Cardinality Estimation Algorithms: Improvements and Comparisons of HyperLogLog

Cardinality Estimation Algorithms: Improvements and Comparisons of HyperLogLog

Cardinality estimation algorithms are used to count the number of distinct elements in a dataset. HyperLogLog (HLL) is one efficient algorithm, but it is not the only choice. This topic will introduce other classic cardinality estimation algorithms and compare them with HLL.

1. Problem Definition of Cardinality Estimation

Problem: Given a large-scale dataset containing duplicate elements, how to quickly estimate the number of distinct elements (cardinality)?
Challenge: Exact calculation (e.g., using a hash table) requires O(n) memory (where n is the cardinality), which is infeasible for massive data.
Goal: Achieve controllable error rates using sublinear memory (e.g., a few KB).

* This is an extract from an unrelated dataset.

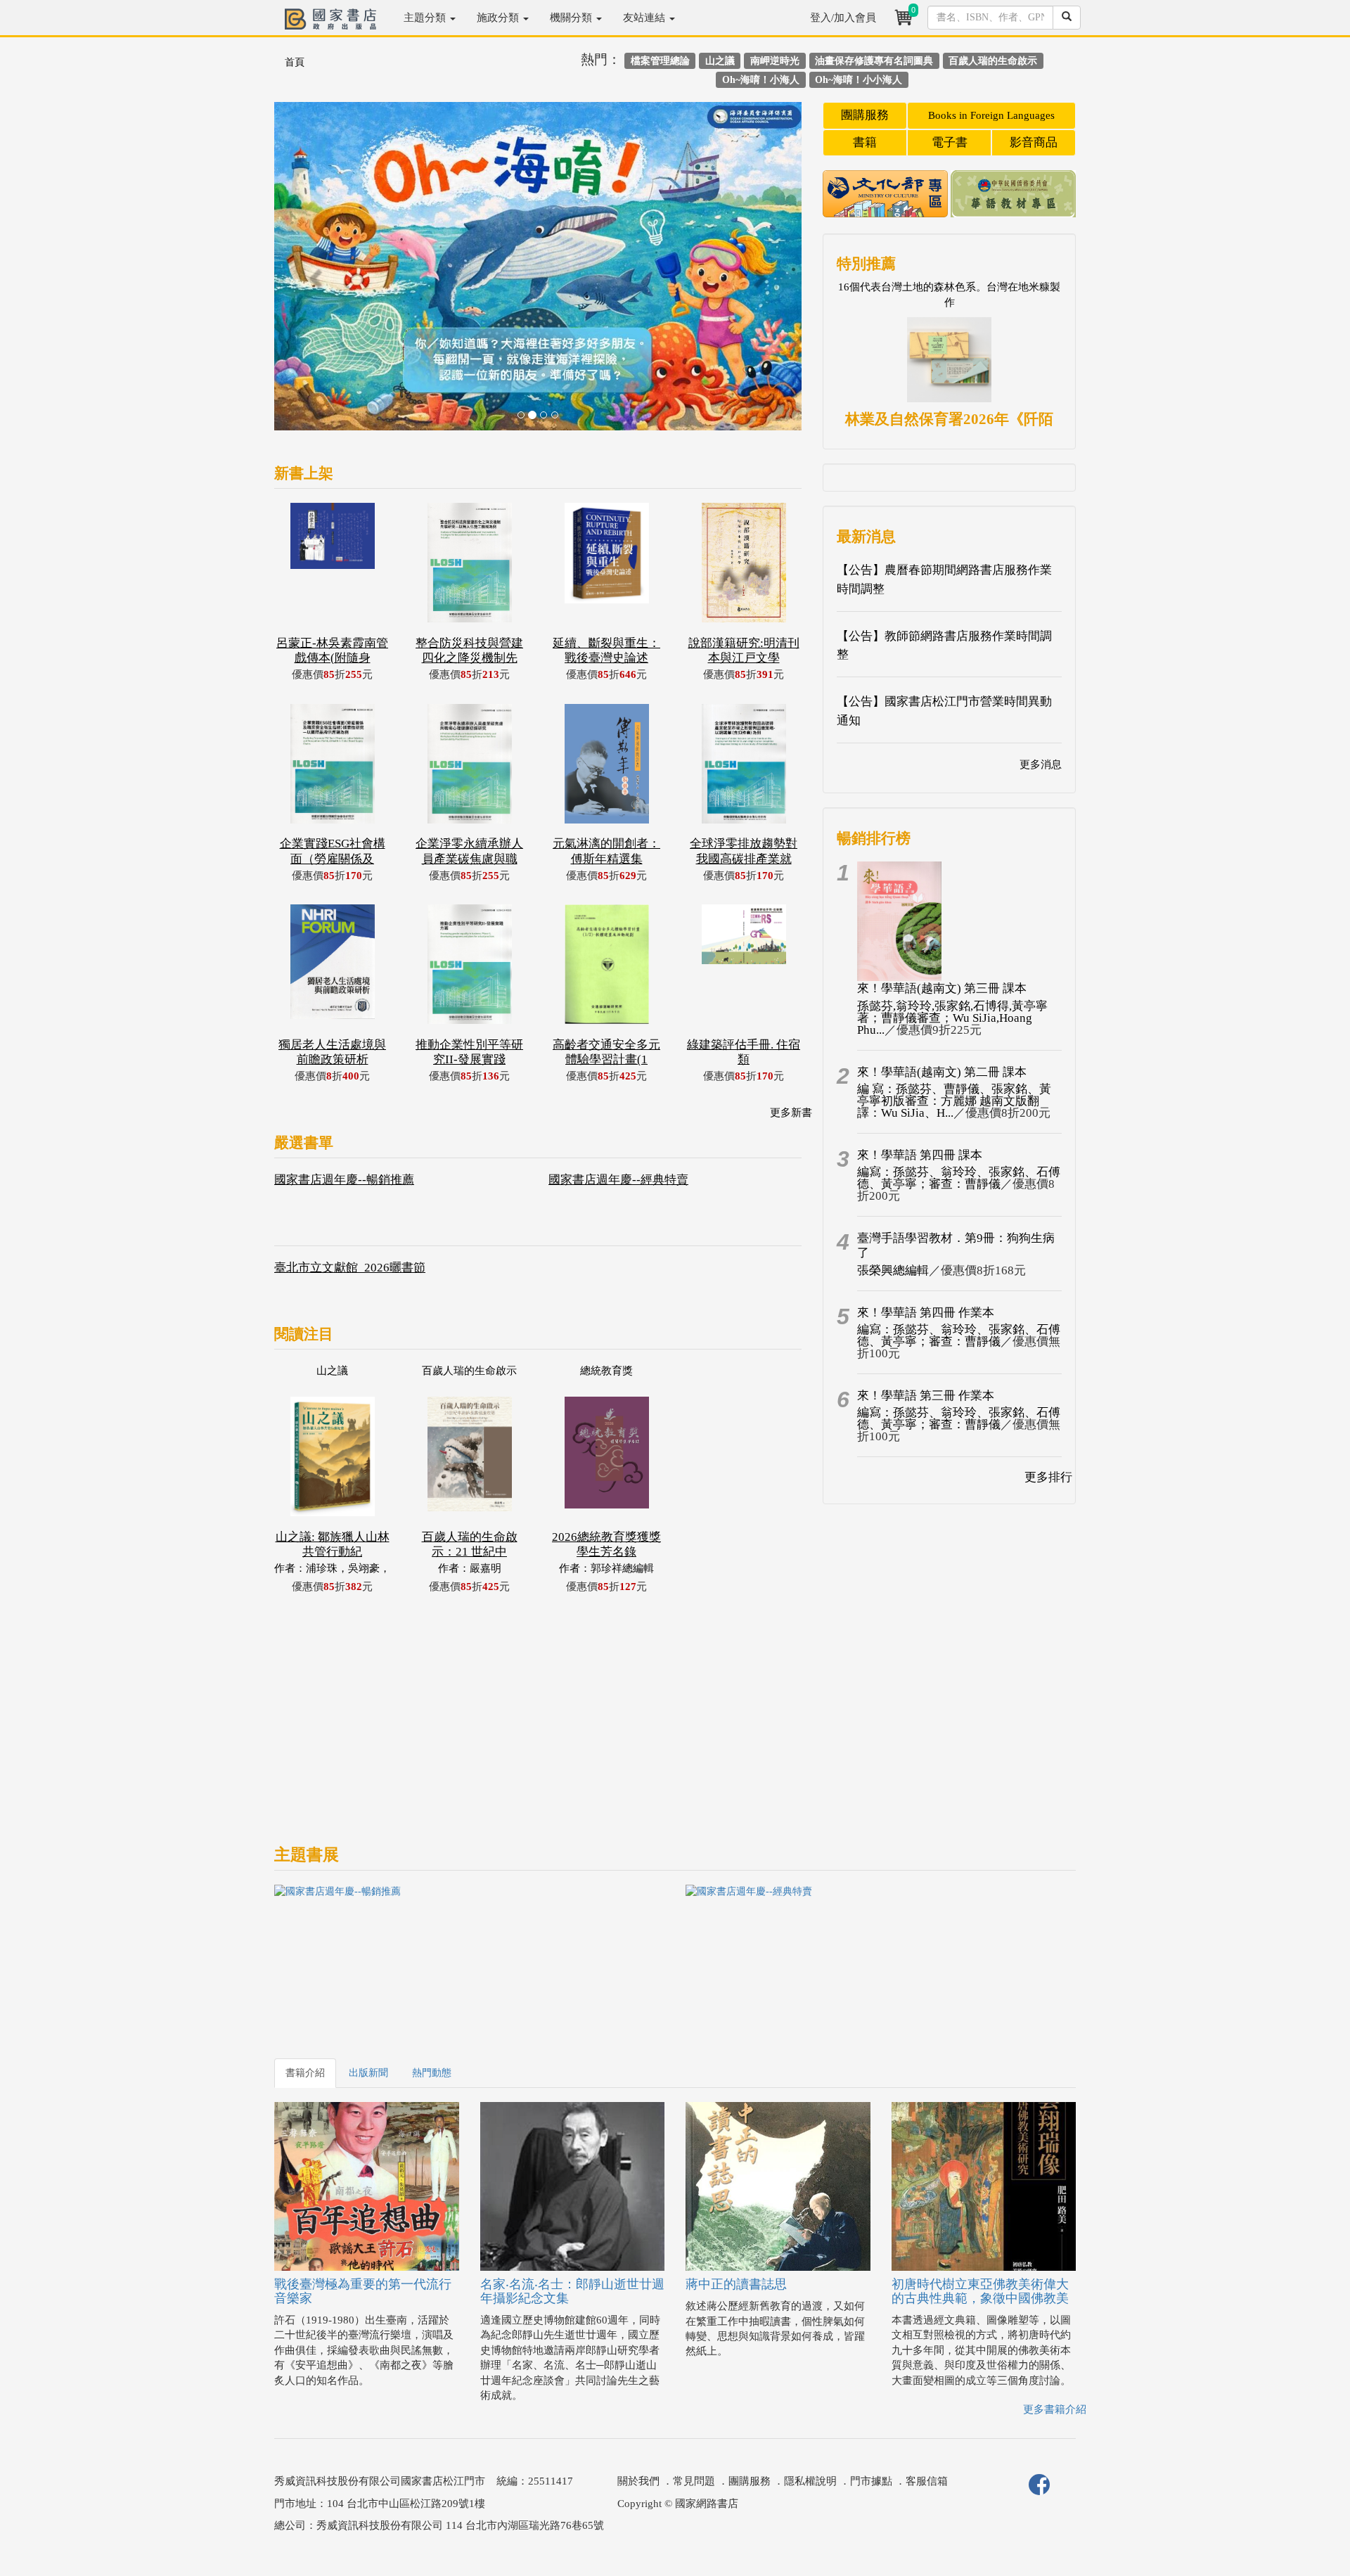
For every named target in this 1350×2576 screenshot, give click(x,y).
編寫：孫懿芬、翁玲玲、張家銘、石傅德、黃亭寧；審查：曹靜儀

2. Linear Counting Algorithm

Core Idea: Use a bitmap of length m (initialized to all 0s).
- Hash each element, mapping it to a position in [0, m-1], and set that position to 1.
- Count the number of zeros U in the bitmap.
- Cardinality estimation formula: n̂ = -m * ln(U/m).
Key Principle: If the hash function is uniform, the expected value of U has a logarithmic relationship with the cardinality n, allowing n to be estimated via the inverse function.
Pros and Cons:
- Pros: Simple, high accuracy at low cardinalities.
- Cons: When n approaches m, hash collisions increase dramatically, causing errors to rise rapidly; memory consumption is O(m).

3. LogLog Algorithm

Core Idea: Use the geometric mean of the position of the first occurrence of 1 (rank) in the hash value to estimate cardinality.
- The hash function generates a sufficiently long binary string (e.g., 64 bits).
- Record the position of the first 1 from the lowest bit in the binary representation of each element's hash value (e.g., 0001...1 → rank=4).
- Take the maximum M of all ranks. Cardinality estimation: n̂ = α_m * m * 2^M (where m is the number of buckets, α_m is a correction factor).
Key Principle: If the cardinality n is large, at least one hash value will have a high first occurrence of 1 (e.g., on the order of 2^M), allowing n to be inferred from M.
Pros and Cons:
- Pros: Memory usage only requires storing m counters (a few bits each).
- Cons: Higher variance, error approximately 1.3/√m.

4. Improvements of HyperLogLog

Core Improvement: Use harmonic mean instead of geometric mean to reduce the impact of extreme values.
- Steps are the same as LogLog, but the final estimation formula is: n̂ = α_m * m² / (Σ 2^{-M_i}), where M_i is the maximum rank in each bucket.
- Harmonic mean is less sensitive to outliers, making estimates more stable.
Advantage: Error rate reduced to 1.04/√m, achieving higher accuracy with the same memory.

5. Algorithm Comparison and Selection

Memory Efficiency (fixed error rate 1%):
- Linear Counting: Requires about 10^4 bits.
- LogLog: Requires about 1.5KB.
- HyperLogLog: Requires about 1.5KB (but with lower error) or less memory to achieve the same error.
Applicable Scenarios:
- Low cardinality (n < m/10): Linear Counting is more accurate.
- High cardinality (n > m/10): HyperLogLog is optimal.
- Compromise: Practical systems (e.g., Redis) often combine Linear Counting and HLL, dynamically switching based on cardinality.

6. Practical Application Examples

Redis's PFCOUNT: Implemented using HLL, estimating trillion-level cardinalities with only 12KB of memory and error <1%.
Big Data Deduplication: Use HLL in data pipelines to pre-estimate unique user counts, avoiding full scans.

Through comparison, it is evident that HyperLogLog is the best choice balancing memory efficiency and accuracy in most scenarios. However, understanding its evolution and alternatives helps optimize designs for specific needs.